The Samba-Bugzilla – Bug 3912
Kernel Oplocks problem
Last modified: 2006-08-09 03:16:25 UTC
We have a problem with an application that clears the archive bit before
writing and sets it after writing.
The latter one doesn't succeed if the writer != file owner.
Dos filemode is enabled and manually setting is fine.
Samba is 3.0.23RC3.
Client is XP/SP2.
Seems to loose the connection before setting the bit and a new smbd is
Created attachment 2017 [details]
Level 10 log
Created attachment 2018 [details]
With kernel oplocks = no the bug doesn't show up at all!
Should there be something really broken in Samba/Linux??
Created attachment 2037 [details]
Level 10 log with kernel oplocks off
now it works
Jeremy, please close if this is fixed in 3.0.23a
I'm closing this as I fixed a race condition bug with 3.0.23a. Please retest with this release and reopen if you can reproduce.
Unfortunately not fixed with 3.0.23a.
BTW, as soon as I activated kernel oplocks for testing with 3.0.23a I saw again "lost delayed write data" on saving.
Linux/x86 is 2.6.17.
I looked at your log files/sniff a couple of days ago, but I could not detect any failure.
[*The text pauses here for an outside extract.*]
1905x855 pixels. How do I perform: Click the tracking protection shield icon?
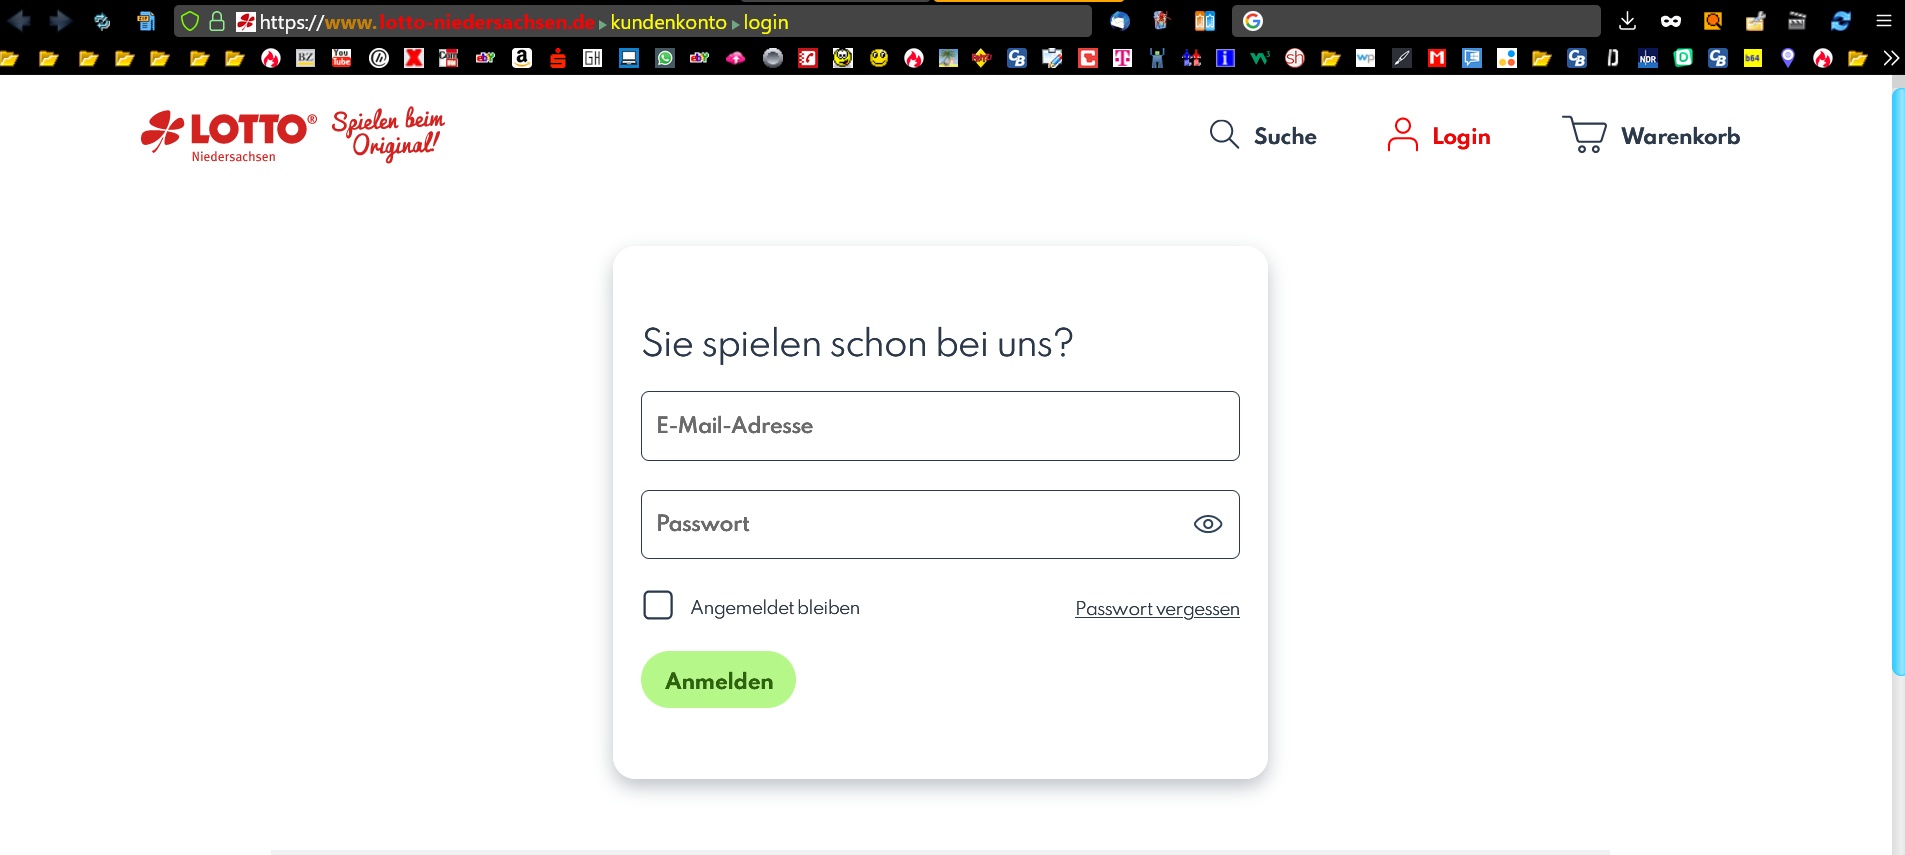(x=190, y=21)
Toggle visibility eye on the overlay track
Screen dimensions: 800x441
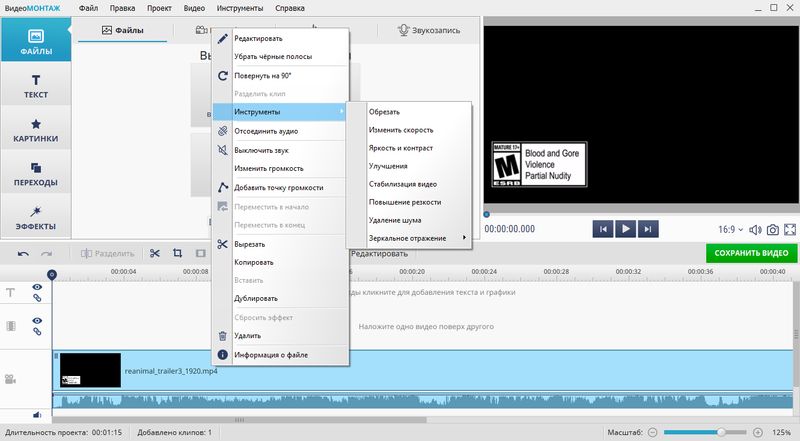(x=37, y=321)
In particular, in the sniff there is only one SET_FILE_INFO call that appears to reset the archive bit (frame 320), none that sets it afterwards. Can you point me at the specific line/frame number that fails?
Alternatively, please upload a full smbd debug level 10 log and a full sniff from starting the smbd connection to the failure, please in both cases with and without kernel oplocks.
Ok, here are 2 complete tcpdumps with(out) kernel oplocks from loading to saving (it's an InstallShield projekt).
2 corresponding level 10 logs, the no-kernel-oplock log misses it's first part due log rotation, hopefully it's not important.
With kernel oplocks the client complains "no connection to share" on save, the last line in the log shows a new connection.
user is cad, client DELLDEV4, file is Facton5.x.ism.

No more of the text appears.